TV: Is there a certain player that needs something routinely?
RD: [For pitchers], we have a rotation, so I know, every two innings I have to go out there. Kotchman comes out every two innings because he sweats [a lot]. He wears these cool jerseys, and he comes up here, gives us his jersey, and he puts a new one on. He gives us his jersey, we wash it and dry it, put a new one out and give it to him. There is a total of two jerseys, but we do it about three or four times. [Kotchman] is easy because he comes up here, and we just go back and forth.
TV: Have you always been an Indians fan?
RD: Of course, I was a big fan in the 90s. I went to [St.] Ignatius, and Chuck Kyle, the football coach there got me the job. He does speeches for the Winter Olympic Program. He recommended me to [Head Clubhouse Attendant] Tony Amato, and I’ve been here ever since. It’s been a summer job.
TV: Who is your favorite player?
RD: I don’t have a favorite. I try to, personally, look at the good in everybody, so each person has something to bring. Me and CP [Chris Perez], we’re real close; we talk about shoes. Same with Joe Smith. I can talk to Justin Masterson about certain things about life.
TV: What has been the most memorable interaction with a player?
RD: ALCS, 2007, I was going to school at Columbia, and the Indians were playing the Yankees, before they built the new Yankee Stadium. Tony arranged so I could batboy for that game. I went to school, and I met the team at their hotel. I got to drive to the stadium with CC [Sabathia] and Tony. That was probably most memorable because you went through, and all these people were screaming. They give you all these passes, and that was Yankee Stadium before the new one was built. It was cool to see that and go in that small clubhouse.
TV: What has been your most intimidating moment?

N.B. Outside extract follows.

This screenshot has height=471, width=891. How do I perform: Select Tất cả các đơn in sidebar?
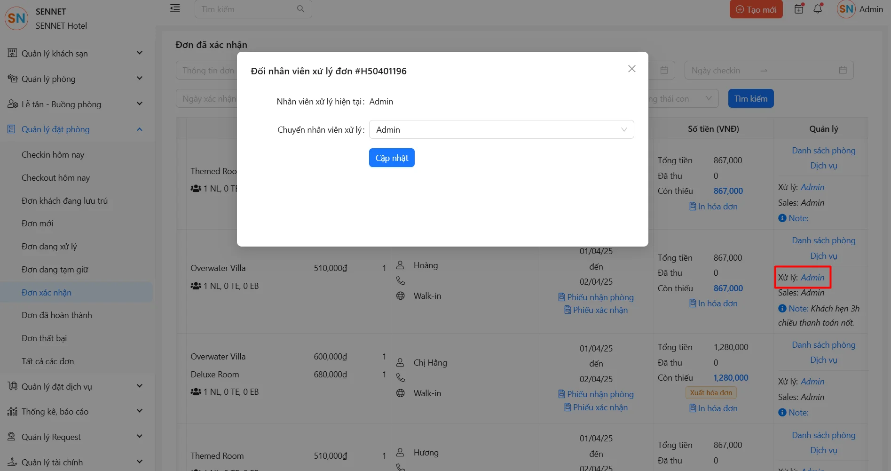tap(47, 361)
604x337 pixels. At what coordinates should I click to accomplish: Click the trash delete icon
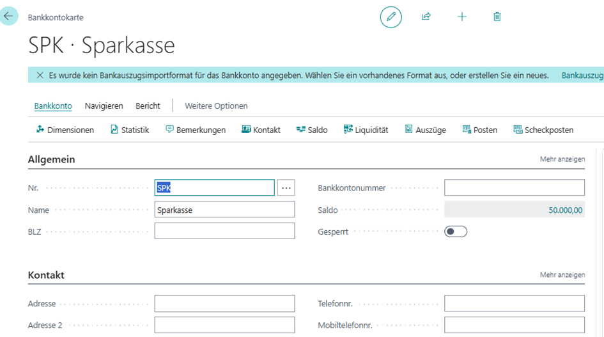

RD: The first day I came here, [former Indian] Arthur Rhodes was picking on me since I was new. I had these pants, and Tony gave me my uniform. Arthur came up to me and said, ‘You got baggy pants on; this isn’t the street.’ I had to change pants four times. For about a good three months, he would mess with you.
TV: Are you afraid of anything in particular happening to you?
RD: Not doing what I need to do in a timely manner. Let’s say, I have to get a simple shirt. [If] I can’t get it to [a player] on time, and the top of the inning is up; that’s scary because you don’t want to be that person that holds someone up. Same with [the batboys]; you don’t want to be that guy.
TV: What is the best part of coming to work every day?
RD: Other than the people that I work around, you get to watch baseball. Think about it, the way you get to interact with other people — crowds come here and put all this esteem on these players — they’re just normal people. Seriously, some of these people do weird things just like you; you realize that you have a lot in common with these guys on TV.